How do you burn in new disks?

rvassar · Jun 30, 2018

I got bit by a WD 1TB Black drive a couple years ago. I dropped it in my workstation, installed Linux, and "moved in"... Completely, ssh keys, PGP keys, etc... Powered it off and went to bed. They next morning, I powered it on and it went "ker-thunk... click", and that was that. I then faced the prospect of RMA'ing a < $100 drive I couldn't wipe, that contained encryption & security keys. It's been sitting on the shelf now for 2+ years of it's 5 year warranty.

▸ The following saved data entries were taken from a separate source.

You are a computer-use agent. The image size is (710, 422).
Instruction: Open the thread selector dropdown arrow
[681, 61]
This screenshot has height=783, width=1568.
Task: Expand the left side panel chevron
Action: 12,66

Lesson learned, I now spin up the drive and run fio against it for at least 24 hours. Something along the lines of:

Code:

sudo fio --name=randrw --time_based --runtime=86400 --ioengine=libaio --iodepth=64 --rw=randrw --bs=4k --direct=1 --numjobs=4 --filename=/dev/sdX

But I'm curious, how do you burn in new disks? What do you consider a sufficient amount of time?

Rob

kdragon75 · Jun 30, 2018

rvassar said:
It's been sitting on the shelf now for 2+ years of it's 5 year warranty

Call then and tell them it's been in service for healthcare and you can only send the drive back if its been physically destroyed for HIPAA compliance and that is a legal requirement. Just leave the SN# intact.
As for the burn in try searching, I know there are a number of Resources (black top navigation bar in the forum) that cover this and even a few awesome scripts.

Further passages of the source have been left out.